Conditions to be considered for "Load and Go" transport include:

  • unmanageable airways in any patient;
  • obstetrical emergencies including prolapsed cord, abnormal presentation, abnormal bleeding, or maternal seizures.
  • patients in shock
  • severe trauma, especially to the head, chest, or abdomen; for severe trauma, scene time should not exceed 15 minutes. Reasons for extended scene times should be documented on the patient care report

Notes on Pain Assessment and Management

Relief of pain and suffering is an important component of quality EMS field care. Pain assessment is the 5th vital sign and should be performed on each patient using an age appropriate pain scale. Pain is a subjective experience for the patient and should be treated following the appropriate pain treatment guideline. Patients in pain should be assessed before and after pain medication is administered. Appropriate efforts should be made to alleviate pain using both pharmacologic (e.g, Morphine, Nitroglycerin for cardiac cases) and non-pharmacologic (e.g., splinting, immobilization) measures.

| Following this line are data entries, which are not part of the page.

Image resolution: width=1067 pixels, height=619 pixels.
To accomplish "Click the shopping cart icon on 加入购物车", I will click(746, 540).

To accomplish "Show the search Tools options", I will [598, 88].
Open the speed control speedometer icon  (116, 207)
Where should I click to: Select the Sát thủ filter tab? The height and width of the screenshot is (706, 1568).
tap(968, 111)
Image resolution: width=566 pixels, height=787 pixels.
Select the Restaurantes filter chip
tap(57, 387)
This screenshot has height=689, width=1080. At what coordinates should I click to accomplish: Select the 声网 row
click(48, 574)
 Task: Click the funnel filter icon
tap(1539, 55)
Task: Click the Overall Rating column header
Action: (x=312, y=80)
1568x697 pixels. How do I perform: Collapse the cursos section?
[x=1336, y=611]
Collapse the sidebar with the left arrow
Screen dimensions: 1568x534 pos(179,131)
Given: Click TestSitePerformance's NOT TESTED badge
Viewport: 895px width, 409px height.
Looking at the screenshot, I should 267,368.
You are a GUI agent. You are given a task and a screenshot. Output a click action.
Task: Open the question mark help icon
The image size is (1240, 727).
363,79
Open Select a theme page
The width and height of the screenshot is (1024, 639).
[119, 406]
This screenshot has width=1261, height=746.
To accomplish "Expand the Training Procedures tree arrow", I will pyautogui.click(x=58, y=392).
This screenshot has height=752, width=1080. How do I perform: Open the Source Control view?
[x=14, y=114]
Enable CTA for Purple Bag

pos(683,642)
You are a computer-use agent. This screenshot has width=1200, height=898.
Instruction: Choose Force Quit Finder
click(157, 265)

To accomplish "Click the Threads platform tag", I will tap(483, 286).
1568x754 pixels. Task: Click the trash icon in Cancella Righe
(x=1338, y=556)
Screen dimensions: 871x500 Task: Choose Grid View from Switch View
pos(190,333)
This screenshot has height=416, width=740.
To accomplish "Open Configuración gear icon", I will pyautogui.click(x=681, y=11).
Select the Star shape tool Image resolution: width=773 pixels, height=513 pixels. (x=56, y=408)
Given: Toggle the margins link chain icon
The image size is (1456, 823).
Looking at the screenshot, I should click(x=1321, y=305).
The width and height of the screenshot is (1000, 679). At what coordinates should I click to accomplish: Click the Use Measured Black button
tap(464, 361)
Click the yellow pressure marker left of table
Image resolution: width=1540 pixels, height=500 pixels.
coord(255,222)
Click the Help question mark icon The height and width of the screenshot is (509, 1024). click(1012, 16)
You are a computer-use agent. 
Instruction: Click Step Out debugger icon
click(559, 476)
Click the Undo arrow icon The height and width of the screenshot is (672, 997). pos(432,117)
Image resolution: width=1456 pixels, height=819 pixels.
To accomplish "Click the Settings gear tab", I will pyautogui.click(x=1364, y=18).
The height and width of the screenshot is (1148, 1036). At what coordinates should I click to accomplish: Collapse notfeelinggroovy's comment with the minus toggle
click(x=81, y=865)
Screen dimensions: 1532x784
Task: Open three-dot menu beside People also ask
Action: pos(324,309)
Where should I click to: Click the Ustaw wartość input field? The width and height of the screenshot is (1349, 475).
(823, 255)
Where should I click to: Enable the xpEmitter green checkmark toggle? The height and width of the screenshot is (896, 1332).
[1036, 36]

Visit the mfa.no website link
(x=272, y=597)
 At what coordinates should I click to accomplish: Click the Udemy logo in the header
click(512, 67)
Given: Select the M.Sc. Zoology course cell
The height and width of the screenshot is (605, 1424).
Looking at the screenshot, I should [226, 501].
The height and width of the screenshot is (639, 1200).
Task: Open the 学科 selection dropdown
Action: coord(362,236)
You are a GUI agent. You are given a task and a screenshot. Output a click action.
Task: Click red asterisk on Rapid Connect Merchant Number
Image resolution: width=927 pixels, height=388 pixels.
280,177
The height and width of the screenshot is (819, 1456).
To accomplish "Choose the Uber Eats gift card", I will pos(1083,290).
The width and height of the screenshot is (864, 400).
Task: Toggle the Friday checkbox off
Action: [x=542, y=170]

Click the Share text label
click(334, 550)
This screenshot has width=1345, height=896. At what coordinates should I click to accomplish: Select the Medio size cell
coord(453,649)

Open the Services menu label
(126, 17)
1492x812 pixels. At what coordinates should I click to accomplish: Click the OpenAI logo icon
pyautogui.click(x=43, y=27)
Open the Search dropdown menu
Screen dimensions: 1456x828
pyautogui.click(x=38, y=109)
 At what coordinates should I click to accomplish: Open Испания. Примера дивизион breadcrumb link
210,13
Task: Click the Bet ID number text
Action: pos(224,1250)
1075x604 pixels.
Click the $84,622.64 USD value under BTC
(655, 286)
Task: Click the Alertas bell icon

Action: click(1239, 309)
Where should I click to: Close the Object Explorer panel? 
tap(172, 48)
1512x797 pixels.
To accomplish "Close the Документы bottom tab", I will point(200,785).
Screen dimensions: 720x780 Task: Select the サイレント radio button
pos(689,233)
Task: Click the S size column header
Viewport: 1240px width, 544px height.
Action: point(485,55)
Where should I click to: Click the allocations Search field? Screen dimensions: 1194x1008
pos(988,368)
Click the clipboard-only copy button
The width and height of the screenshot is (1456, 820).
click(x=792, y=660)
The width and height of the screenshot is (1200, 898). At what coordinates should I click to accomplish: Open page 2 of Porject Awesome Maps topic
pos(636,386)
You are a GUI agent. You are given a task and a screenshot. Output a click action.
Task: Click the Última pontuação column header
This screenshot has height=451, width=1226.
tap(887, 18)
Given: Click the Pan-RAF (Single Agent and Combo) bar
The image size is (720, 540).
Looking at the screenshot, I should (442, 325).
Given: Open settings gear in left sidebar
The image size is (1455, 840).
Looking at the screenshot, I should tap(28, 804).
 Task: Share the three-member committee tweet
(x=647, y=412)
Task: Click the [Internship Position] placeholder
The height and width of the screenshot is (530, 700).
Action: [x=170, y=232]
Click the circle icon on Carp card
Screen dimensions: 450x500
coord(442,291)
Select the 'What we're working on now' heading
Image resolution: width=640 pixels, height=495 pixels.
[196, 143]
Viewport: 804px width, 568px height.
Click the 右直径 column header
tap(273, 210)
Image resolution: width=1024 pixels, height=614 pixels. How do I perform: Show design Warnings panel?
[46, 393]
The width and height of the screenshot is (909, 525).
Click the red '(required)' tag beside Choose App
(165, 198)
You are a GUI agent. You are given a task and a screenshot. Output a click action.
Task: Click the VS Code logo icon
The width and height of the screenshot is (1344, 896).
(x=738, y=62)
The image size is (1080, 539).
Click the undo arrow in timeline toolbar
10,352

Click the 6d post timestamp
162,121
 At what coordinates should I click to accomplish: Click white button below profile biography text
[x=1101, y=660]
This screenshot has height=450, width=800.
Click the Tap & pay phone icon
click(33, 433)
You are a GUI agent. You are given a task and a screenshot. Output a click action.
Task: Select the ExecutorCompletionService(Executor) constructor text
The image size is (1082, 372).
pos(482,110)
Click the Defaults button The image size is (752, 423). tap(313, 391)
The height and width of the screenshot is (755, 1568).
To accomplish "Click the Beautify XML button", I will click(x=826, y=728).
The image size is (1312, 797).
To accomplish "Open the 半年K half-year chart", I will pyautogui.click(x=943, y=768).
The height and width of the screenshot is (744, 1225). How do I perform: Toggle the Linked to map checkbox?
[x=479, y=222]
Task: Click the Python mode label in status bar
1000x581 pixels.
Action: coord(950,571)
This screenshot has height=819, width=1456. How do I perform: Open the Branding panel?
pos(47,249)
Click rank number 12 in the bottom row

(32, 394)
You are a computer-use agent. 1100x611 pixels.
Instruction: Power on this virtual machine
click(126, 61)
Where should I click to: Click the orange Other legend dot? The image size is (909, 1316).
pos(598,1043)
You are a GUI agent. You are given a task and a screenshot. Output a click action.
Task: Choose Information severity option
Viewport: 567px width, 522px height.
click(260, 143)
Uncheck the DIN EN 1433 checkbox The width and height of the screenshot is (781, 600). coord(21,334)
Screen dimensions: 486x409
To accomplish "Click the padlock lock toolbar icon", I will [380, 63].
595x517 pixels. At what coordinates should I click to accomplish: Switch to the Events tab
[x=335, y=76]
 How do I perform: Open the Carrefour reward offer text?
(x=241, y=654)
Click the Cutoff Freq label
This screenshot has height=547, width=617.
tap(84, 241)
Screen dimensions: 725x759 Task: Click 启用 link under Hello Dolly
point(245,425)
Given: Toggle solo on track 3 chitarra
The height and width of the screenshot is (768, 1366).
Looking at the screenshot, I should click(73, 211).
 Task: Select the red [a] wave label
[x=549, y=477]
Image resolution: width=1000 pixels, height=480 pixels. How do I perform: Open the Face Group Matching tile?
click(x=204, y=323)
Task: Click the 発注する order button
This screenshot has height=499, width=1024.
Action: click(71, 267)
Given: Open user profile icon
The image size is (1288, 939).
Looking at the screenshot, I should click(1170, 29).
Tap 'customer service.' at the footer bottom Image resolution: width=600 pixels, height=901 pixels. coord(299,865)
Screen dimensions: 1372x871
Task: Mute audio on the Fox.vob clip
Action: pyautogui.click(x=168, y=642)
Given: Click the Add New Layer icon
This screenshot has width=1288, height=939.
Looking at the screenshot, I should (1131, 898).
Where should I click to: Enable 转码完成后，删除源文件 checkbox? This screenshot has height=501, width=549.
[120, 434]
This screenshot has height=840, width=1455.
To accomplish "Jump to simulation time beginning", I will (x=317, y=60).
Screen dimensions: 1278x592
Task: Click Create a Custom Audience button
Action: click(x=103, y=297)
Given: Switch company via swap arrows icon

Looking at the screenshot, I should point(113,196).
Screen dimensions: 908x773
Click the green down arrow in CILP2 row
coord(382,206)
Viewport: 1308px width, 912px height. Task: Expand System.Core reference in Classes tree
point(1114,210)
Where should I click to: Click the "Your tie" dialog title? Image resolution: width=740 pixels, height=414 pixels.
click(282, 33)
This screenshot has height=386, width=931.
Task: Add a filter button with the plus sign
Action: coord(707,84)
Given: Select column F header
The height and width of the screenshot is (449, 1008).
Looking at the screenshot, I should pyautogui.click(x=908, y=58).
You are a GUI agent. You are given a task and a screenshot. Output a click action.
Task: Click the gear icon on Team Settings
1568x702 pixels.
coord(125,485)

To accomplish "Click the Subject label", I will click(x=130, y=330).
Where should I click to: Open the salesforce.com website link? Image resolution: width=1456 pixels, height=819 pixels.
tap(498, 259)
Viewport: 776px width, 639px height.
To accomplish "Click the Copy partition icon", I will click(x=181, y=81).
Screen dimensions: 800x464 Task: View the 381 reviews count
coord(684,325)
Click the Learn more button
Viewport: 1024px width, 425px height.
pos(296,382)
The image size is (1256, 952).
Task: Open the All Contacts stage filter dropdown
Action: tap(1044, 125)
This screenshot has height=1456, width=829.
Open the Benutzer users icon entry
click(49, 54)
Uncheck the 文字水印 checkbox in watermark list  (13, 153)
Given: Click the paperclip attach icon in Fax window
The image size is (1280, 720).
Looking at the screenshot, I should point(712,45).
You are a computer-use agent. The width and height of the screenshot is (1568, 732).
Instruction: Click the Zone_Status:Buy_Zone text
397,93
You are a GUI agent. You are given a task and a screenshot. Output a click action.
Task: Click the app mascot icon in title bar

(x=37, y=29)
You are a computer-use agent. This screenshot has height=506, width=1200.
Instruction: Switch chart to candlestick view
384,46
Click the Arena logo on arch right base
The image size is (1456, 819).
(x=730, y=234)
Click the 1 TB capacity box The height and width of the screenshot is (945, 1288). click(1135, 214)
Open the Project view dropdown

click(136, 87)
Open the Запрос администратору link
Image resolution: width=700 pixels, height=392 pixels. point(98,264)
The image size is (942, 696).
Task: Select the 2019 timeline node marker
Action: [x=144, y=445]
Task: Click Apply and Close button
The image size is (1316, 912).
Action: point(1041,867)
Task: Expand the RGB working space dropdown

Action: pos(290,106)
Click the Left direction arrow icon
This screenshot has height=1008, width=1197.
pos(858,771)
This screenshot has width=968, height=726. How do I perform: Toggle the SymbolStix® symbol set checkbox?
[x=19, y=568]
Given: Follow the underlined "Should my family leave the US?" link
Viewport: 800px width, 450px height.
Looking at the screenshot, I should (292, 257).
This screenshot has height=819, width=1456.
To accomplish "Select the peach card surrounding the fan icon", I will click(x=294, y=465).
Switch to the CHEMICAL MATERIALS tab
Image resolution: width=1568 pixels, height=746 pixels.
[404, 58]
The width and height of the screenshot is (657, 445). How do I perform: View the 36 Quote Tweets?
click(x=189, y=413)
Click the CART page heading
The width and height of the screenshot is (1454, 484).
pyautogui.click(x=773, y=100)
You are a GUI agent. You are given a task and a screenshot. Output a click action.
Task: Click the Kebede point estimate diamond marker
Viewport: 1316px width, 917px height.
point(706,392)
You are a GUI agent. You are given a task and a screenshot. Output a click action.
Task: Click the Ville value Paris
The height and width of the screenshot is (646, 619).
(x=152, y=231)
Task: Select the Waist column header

  • Assess blood pressure, heart rate, respiratory rate and pain scale during initial assessment and 5 minutes after every medication administration.
  • Assess pain using the same pain scale before and after pain administration and document.
  • Dramatic drops in systolic blood pressure and respiratory rate can occur once pain is relieved. Administer medication cautiously and monitor patient.
  • Use narcotics cautiously in the elderly. Increased sensitivity to drugs and slowed drug metabolism can alter patient response. Allow 10 minutes to assess the full effect of the medication prior to additional narcotic administration.